··· Available data ···

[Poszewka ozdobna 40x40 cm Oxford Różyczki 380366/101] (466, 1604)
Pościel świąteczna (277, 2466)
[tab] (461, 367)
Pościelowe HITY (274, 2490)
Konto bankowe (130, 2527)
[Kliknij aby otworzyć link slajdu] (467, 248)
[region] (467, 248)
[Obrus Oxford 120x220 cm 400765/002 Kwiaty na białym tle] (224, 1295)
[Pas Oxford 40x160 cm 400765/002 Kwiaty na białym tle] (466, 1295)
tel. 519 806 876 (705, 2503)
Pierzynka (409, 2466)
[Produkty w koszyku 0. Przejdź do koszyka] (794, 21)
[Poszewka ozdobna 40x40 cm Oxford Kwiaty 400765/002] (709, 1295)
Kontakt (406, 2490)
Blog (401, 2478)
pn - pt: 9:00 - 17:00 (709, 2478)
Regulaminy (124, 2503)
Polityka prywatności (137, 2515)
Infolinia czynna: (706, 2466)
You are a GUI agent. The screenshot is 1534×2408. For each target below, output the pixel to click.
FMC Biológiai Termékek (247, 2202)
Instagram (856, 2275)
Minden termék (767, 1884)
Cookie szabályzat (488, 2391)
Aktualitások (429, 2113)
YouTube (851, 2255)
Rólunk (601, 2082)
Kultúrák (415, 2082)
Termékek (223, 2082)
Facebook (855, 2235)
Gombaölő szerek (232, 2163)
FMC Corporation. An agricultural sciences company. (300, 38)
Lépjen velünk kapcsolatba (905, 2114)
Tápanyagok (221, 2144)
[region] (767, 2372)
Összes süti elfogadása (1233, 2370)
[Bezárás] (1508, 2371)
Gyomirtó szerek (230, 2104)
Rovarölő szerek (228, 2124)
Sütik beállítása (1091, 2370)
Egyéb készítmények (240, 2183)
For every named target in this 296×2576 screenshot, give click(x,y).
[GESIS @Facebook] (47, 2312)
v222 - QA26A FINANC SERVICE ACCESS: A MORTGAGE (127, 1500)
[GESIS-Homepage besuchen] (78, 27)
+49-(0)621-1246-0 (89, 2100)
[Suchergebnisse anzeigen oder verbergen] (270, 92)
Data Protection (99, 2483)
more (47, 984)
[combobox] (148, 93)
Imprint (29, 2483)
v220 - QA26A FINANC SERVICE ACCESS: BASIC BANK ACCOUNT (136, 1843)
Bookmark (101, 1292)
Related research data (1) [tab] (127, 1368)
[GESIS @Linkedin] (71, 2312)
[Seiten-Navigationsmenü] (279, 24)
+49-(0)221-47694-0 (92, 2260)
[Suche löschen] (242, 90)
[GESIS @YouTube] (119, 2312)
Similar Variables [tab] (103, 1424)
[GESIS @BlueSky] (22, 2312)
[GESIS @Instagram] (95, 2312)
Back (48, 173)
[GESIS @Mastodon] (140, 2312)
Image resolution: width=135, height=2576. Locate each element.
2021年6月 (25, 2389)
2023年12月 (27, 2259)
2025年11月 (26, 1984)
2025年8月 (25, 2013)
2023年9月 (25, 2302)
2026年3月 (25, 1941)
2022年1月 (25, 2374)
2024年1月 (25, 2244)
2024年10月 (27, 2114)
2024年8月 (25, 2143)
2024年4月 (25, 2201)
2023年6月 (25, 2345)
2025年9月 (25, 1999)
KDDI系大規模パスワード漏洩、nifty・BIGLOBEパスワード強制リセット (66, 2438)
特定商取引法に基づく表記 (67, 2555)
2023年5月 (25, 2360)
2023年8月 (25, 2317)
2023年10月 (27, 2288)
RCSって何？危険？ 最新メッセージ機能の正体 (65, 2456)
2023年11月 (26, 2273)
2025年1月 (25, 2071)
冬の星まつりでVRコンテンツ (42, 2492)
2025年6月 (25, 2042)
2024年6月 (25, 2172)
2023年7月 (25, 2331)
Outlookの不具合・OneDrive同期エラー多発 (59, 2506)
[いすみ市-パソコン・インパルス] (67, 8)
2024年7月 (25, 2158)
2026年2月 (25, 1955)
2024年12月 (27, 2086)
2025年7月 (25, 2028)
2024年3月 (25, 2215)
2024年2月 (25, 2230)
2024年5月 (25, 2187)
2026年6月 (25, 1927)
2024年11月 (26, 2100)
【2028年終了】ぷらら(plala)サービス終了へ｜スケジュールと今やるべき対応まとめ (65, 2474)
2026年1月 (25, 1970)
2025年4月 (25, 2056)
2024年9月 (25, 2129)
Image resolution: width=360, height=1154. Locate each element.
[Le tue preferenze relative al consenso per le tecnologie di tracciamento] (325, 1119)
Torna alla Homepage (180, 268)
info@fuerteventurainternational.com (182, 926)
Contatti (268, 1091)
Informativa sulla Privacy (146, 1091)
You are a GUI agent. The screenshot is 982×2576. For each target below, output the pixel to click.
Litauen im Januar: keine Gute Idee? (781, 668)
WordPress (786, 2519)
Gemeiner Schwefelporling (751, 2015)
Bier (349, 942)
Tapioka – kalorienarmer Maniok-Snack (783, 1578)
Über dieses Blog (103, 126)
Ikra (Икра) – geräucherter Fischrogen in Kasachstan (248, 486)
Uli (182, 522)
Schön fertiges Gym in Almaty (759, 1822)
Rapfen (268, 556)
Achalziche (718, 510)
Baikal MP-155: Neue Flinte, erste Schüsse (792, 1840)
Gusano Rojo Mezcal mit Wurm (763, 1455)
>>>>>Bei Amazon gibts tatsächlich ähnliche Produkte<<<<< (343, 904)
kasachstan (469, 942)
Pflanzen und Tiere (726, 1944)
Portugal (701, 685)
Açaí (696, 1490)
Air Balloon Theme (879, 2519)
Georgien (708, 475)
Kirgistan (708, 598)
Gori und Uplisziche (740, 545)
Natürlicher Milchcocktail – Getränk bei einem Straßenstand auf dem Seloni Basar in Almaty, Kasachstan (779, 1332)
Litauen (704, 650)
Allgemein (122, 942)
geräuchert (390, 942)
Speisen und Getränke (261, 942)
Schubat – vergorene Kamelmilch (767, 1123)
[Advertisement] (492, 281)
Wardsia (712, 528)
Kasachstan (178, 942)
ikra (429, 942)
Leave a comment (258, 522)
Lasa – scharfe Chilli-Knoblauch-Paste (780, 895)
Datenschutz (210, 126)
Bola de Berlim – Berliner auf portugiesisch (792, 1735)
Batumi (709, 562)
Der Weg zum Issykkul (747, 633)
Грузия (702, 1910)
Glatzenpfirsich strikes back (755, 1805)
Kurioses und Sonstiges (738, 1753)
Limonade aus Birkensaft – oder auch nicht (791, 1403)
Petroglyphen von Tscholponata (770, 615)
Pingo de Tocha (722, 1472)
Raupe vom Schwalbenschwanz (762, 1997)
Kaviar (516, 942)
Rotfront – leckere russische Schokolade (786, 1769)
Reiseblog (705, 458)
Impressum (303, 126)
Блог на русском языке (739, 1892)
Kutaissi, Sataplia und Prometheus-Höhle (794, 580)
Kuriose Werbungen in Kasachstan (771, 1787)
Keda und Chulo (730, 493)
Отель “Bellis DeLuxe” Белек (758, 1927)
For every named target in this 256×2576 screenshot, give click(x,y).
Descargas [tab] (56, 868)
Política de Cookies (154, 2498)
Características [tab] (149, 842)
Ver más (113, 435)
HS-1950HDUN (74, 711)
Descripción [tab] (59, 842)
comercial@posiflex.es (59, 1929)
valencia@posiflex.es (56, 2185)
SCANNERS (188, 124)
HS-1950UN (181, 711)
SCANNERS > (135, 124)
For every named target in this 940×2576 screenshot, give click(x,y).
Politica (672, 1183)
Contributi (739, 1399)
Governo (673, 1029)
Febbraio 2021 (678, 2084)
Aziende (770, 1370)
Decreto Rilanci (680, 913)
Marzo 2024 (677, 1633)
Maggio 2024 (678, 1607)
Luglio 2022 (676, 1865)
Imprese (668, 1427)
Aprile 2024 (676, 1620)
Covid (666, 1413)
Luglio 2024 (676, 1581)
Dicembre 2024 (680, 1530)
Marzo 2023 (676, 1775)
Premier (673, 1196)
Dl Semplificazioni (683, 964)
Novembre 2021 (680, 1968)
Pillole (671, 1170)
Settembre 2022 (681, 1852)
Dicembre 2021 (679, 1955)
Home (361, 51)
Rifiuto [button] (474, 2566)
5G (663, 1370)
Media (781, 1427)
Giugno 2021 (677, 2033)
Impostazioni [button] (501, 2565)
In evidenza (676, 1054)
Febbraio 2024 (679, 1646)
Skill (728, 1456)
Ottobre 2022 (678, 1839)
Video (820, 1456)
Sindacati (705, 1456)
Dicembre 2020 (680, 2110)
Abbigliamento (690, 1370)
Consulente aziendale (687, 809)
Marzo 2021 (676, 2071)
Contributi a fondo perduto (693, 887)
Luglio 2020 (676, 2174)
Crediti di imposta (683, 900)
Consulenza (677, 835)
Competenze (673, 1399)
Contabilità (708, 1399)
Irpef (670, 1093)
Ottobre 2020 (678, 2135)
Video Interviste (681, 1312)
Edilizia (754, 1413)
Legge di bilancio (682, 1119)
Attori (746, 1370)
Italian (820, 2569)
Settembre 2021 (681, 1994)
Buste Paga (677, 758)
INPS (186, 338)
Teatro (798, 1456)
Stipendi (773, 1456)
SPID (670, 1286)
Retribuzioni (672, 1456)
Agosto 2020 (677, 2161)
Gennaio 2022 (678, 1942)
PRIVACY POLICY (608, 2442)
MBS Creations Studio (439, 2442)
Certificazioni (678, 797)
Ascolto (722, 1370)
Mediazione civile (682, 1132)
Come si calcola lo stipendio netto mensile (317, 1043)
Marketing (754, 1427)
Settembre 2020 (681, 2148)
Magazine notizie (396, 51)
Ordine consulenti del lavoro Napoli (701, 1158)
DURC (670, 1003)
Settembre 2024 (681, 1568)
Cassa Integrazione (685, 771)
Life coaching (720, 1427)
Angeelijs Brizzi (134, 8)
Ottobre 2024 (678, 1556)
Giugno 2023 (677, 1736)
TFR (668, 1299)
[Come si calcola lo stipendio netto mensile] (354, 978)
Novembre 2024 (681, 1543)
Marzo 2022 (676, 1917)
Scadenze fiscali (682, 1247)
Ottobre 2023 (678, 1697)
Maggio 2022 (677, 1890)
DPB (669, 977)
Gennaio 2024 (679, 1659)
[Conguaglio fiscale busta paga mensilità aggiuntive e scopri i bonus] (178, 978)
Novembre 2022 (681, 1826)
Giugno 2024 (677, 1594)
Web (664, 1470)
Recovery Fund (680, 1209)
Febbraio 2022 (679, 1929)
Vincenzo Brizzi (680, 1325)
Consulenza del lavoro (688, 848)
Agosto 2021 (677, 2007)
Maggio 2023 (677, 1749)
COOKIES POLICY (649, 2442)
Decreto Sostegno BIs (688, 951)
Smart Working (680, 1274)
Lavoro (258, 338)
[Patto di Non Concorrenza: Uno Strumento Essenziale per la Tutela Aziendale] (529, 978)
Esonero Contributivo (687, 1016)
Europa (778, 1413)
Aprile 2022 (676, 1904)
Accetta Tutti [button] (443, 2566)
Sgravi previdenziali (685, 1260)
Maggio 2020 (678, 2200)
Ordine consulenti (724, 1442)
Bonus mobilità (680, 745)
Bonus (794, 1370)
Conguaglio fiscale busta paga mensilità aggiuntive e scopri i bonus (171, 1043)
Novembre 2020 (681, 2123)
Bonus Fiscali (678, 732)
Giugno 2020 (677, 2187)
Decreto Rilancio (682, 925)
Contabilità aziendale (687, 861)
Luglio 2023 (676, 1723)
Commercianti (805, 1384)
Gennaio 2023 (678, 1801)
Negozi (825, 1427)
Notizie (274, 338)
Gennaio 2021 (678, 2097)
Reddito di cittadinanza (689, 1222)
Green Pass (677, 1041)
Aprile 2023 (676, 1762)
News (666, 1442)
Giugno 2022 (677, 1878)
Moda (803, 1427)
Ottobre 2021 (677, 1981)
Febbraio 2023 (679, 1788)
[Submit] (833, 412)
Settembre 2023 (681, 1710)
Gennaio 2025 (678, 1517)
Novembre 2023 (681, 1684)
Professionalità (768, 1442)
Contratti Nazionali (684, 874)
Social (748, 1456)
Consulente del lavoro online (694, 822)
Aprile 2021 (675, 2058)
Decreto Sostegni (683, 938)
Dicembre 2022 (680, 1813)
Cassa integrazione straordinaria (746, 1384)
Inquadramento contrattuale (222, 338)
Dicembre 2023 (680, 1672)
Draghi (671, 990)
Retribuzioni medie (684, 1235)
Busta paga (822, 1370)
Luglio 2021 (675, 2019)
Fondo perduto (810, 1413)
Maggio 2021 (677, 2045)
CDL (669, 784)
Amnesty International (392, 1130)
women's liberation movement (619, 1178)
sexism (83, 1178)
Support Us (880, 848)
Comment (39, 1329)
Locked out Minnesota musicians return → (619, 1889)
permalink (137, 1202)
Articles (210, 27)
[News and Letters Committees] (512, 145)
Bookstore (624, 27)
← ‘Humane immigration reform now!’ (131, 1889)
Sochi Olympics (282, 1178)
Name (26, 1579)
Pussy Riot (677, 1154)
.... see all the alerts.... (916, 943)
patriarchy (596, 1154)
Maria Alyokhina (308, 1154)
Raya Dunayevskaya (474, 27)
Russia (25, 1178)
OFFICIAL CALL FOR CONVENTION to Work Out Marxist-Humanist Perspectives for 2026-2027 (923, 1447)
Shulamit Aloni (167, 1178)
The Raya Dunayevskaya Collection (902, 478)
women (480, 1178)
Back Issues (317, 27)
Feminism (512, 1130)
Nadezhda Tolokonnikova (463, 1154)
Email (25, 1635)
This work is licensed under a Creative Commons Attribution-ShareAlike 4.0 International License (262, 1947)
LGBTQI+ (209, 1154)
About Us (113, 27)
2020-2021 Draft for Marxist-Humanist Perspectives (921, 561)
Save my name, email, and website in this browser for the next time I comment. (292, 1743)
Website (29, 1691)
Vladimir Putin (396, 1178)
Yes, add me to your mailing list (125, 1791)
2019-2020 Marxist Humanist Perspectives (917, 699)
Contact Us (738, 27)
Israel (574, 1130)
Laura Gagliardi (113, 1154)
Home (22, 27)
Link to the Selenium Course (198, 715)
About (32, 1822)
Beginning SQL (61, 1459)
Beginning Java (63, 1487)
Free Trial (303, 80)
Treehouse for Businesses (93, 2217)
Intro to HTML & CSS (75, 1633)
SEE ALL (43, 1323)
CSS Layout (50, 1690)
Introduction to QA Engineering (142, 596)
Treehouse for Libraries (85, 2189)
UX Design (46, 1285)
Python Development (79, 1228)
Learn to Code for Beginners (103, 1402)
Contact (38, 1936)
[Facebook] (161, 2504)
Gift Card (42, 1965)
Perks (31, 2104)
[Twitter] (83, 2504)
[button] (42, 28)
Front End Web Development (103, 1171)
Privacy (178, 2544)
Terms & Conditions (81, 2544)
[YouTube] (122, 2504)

···

Starting at the line above that contains "Smart Working (680, 1274)", repeat each line exactly up to and including the line that contains "Bonus Fiscali (678, 732)", and stop there.

### Task output
Smart Working (680, 1274)
Lavoro (258, 338)
[Patto di Non Concorrenza: Uno Strumento Essenziale per la Tutela Aziendale] (529, 978)
Esonero Contributivo (687, 1016)
Europa (778, 1413)
Aprile 2022 (676, 1904)
Accetta Tutti [button] (443, 2566)
Sgravi previdenziali (685, 1260)
Maggio 2020 (678, 2200)
Ordine consulenti (724, 1442)
Bonus mobilità (680, 745)
Bonus (794, 1370)
Conguaglio fiscale busta paga mensilità aggiuntive e scopri i bonus (171, 1043)
Novembre 2020 (681, 2123)
Bonus Fiscali (678, 732)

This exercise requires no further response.